Ironically, Allen found out his son was diagnosed with diabetes before Game 5 of the 2008 NBA finals. This time around, Allen was forced to go through an eerily similar experience. But in the end, everything turned out OK, and his son was able to attend the game.
“It meant a great deal to me because he doesn’t like missing games. Even if all the kids stay home, he wants to be at the games and he wants to wear green.”
Allen was excused from practice on Saturday but still attended. He finished Sunday’s game with 12 points, three rebounds and two assists. He was 0-for-4 behind the 3-point line.
|Last run for C’s? Maybe not||06.11.10 at 12:40 pm ET|
Throughout the Celtics postseason run, the elephant in the room has been the future of the team’s eight free agents, notably Ray Allen. (Paul Pierce also has a player option for next season).
Doc Rivers noted Friday that the team’s uncertain future has not been a regular topic of concersation in the locker room. “No, we don’t talk about it at all,” Rivers said. “I’ve said that — I said it in the middle of the year. I think hopefully we sign Ray back — I think I can say that. If not, I just got fined.”
Rivers also said that he thinks Kevin Garnett will be better next season as he moves further away from his knee surgery. As for the notion that this is the last run for the Celtics, Rivers disagreed. “We don’t think that,” he said. “I think everyone outside of us, a lot of people do.”
|Lakers hope Ray-Ray ‘does it again’ Thursday||06.09.10 at 9:48 am ET|
The Lakers were as shell-shocked as anyone as Ray Allen rained down shot after perfect shot from beyond the 3-point arc on Sunday night in Game 2 in Los Angeles.
But the tables could not have been more turned on Tuesday night in Boston if Lou Piniella were managing the Yankees again and these were the 1980s.
Ray Allen finished 0-for-13, including misses on all eight from long range.
“I hope he does it again Thursday,” said a relieved Shannon Brown, one of the Lakers who were on the court for both the near-perfect performance from Allen in Game 2 and the perfectly-off display in Game 3.
Obviously, the Celtics had a different take.
“As a team, you have to stick together and stay focused on what you need to stay focused on, especially during that time during the game,” Glen Davis said. “We have to stay together as one and make things happen for each other, not just one person. It’s tough.”

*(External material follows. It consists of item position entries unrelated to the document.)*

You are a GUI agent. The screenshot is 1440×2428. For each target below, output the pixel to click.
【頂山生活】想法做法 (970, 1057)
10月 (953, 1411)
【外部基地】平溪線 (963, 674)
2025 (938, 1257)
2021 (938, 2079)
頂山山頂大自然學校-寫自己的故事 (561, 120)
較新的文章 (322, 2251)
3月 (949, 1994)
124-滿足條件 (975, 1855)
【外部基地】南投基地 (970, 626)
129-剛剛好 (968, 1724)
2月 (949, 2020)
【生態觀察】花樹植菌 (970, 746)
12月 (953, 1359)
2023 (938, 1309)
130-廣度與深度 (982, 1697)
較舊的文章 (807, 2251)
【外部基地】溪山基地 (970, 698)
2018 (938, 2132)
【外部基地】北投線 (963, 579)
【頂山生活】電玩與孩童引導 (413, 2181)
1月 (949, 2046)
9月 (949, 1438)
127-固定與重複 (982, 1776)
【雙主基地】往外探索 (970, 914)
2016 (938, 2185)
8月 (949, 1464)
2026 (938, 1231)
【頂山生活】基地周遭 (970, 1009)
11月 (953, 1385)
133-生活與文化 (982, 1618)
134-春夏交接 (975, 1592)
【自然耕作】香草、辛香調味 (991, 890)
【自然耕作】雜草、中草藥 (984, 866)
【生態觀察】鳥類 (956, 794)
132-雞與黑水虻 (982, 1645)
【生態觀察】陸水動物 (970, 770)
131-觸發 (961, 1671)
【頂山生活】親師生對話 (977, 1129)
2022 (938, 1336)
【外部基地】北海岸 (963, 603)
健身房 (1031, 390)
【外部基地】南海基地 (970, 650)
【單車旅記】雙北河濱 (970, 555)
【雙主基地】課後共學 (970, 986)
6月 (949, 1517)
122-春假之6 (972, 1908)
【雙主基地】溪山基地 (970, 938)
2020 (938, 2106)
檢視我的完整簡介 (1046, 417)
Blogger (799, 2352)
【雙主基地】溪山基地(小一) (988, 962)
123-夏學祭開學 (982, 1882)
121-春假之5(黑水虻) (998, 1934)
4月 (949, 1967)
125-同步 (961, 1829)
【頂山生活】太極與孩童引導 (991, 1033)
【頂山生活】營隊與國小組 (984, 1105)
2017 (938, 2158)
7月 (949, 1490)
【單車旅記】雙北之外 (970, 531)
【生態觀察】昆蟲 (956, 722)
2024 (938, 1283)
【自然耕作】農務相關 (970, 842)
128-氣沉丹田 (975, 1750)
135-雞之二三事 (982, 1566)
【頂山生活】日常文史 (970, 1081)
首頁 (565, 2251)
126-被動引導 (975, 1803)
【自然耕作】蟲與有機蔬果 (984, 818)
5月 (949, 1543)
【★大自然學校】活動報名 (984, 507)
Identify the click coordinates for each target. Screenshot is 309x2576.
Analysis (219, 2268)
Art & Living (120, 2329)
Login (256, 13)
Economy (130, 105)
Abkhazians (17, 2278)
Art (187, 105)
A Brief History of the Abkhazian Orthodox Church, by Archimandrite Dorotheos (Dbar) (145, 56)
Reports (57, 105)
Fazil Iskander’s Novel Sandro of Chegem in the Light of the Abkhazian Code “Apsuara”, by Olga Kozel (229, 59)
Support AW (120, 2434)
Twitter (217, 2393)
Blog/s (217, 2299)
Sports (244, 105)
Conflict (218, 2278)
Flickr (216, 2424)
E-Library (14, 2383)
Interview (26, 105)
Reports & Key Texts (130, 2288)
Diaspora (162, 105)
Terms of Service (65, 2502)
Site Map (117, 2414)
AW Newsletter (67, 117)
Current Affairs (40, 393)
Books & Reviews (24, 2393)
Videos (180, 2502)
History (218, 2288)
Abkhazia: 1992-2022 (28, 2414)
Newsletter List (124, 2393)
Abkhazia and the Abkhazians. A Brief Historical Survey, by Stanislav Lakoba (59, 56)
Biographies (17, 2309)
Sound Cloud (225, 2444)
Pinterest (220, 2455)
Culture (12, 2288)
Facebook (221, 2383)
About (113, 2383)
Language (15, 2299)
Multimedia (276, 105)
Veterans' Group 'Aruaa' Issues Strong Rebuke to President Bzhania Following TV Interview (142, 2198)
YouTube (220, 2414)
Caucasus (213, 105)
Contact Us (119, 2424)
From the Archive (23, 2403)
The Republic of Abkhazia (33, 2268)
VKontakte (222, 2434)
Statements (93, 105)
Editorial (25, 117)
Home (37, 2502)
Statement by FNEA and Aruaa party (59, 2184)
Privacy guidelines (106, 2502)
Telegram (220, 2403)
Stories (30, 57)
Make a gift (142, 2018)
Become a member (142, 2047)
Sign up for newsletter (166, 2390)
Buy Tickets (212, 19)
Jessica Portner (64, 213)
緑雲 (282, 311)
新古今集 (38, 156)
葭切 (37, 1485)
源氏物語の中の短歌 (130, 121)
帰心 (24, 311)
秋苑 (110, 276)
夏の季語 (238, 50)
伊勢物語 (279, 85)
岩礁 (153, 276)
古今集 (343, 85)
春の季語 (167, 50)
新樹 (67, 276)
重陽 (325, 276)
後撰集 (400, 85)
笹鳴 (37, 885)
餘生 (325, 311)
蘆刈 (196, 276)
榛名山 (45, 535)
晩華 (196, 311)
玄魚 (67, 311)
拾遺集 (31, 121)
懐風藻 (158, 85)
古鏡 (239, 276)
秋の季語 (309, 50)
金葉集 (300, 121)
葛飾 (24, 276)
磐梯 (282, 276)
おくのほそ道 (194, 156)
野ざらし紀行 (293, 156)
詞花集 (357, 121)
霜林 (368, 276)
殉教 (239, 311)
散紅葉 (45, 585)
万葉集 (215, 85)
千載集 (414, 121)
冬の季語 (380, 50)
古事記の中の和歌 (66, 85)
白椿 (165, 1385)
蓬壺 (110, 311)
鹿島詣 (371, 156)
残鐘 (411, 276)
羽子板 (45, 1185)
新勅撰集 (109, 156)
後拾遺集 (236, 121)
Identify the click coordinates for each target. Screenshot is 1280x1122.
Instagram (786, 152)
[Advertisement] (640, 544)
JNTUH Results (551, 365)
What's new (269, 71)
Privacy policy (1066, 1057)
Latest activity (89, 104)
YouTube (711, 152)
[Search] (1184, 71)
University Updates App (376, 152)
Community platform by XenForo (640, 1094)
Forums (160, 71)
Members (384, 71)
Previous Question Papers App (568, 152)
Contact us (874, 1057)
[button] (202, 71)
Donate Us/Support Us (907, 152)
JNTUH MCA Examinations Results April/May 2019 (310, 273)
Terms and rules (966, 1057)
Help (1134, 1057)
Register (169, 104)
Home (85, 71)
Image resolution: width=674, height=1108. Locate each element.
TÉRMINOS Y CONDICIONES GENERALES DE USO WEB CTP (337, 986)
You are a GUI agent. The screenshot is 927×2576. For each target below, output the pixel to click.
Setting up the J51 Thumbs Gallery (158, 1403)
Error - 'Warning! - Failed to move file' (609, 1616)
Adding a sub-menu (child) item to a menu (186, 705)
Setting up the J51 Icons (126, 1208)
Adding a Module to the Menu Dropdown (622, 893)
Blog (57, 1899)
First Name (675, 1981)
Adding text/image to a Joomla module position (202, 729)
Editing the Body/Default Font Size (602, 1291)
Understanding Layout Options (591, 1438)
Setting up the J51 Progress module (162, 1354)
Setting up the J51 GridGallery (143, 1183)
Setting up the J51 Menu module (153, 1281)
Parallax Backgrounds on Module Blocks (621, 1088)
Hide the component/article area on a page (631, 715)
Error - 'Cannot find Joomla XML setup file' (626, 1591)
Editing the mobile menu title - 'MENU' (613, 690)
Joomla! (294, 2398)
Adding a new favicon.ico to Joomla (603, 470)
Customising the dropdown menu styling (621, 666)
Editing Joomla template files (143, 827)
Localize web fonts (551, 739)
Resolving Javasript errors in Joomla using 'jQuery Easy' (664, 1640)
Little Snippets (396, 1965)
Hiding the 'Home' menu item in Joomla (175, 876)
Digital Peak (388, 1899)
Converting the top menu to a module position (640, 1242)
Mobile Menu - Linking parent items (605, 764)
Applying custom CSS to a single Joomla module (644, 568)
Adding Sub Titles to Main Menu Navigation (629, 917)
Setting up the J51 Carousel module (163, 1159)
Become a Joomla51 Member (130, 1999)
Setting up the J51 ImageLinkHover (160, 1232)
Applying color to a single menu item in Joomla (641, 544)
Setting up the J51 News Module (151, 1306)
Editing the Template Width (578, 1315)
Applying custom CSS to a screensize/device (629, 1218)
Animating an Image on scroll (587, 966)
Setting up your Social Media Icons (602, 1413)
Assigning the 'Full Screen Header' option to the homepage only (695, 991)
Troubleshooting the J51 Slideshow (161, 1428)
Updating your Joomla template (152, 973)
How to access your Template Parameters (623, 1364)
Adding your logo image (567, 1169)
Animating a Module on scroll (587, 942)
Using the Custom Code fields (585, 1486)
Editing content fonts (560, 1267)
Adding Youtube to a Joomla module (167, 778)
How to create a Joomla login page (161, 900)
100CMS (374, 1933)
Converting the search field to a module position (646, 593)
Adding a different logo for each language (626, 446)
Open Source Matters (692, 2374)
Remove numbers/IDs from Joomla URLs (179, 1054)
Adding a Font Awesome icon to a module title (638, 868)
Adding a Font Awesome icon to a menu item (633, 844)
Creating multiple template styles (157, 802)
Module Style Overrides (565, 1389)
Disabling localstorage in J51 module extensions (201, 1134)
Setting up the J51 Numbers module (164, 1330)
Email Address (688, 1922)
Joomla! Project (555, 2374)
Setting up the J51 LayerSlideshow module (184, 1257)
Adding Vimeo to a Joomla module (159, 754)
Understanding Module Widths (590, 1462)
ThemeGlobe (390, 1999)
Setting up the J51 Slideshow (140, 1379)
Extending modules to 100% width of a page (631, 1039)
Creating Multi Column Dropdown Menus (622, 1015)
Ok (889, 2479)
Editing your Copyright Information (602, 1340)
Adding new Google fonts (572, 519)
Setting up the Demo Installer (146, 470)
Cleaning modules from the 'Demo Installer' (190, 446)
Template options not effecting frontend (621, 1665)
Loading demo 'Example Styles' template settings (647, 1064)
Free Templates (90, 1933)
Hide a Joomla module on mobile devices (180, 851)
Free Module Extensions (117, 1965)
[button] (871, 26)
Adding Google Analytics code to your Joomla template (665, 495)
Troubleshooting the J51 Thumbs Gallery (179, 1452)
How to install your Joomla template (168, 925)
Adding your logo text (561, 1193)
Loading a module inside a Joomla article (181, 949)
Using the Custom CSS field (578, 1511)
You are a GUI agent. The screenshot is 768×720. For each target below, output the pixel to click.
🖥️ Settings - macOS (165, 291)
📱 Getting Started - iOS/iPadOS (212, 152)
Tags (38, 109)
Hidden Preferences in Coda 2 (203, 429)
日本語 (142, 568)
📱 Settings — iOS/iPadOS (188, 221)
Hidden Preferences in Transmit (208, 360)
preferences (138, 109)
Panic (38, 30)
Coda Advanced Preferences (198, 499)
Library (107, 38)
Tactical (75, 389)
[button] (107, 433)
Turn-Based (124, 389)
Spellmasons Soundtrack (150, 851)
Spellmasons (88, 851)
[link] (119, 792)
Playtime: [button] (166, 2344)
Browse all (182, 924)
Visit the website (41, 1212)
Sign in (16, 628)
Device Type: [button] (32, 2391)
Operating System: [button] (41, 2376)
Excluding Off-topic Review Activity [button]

In fact, Davis believes there’s a silver lining to Tuesday’s loss.
“Ray, 0-for-13? Who would have ever thought that? So, that won’t happen again,” Davis boldly predicted. “We only lost by a couple of points. He hits a couple of shots and we’re in the game. We’re winning the game, really. Today just wasn’t our day. In spite of him not hitting his shots and things like that, we’ve still got to win this game because it’s a winnable game for us.”
|Pierce not concerned with offensive struggles||06.07.10 at 1:38 am ET|
LOS ANGELES — Paul Pierce isn’t worried.
In spite of shooting 2-for-11 in Game 2 of the NBA finals, the Celtics captain was not concerned.
He knows he can perform better, but he doesn’t have to force his shot when his teammates are getting it done on the offensive end.
“I think I struggled offensively, I think I rushed a lot,” Pierce said following the Celtics Game 2 win over the Lakers. “I don’t think it was too much about what Ron (Artest) did (defensively). I had about three or four open shots off the pick-and-roll that guys got me open that I missed. I loved the looks I got tonight. I’m happy with that, but at the same time I’m not going to force the issue on my offense.”
Pierce finished the game with 10 points, 14 less than in Game 1. But it’s how he made up for it that matters. He grabbed four rebounds and held Artest to just six points off of 1-for-10 shooting. Pierce considers himself to be a versatile player, not just a scorer, and he utilized those skills to help the Celtics get the win.
“I don’t have a big burden for me offensively on my team as Kobe (Bryant) does,” he said. “So when I’m not out here making buckets I’m out there trying to rebound, defend, make plays for other guys. Obviously Ray was the catalyst tonight along with Rajon (Rondo), so I tried to do other things.”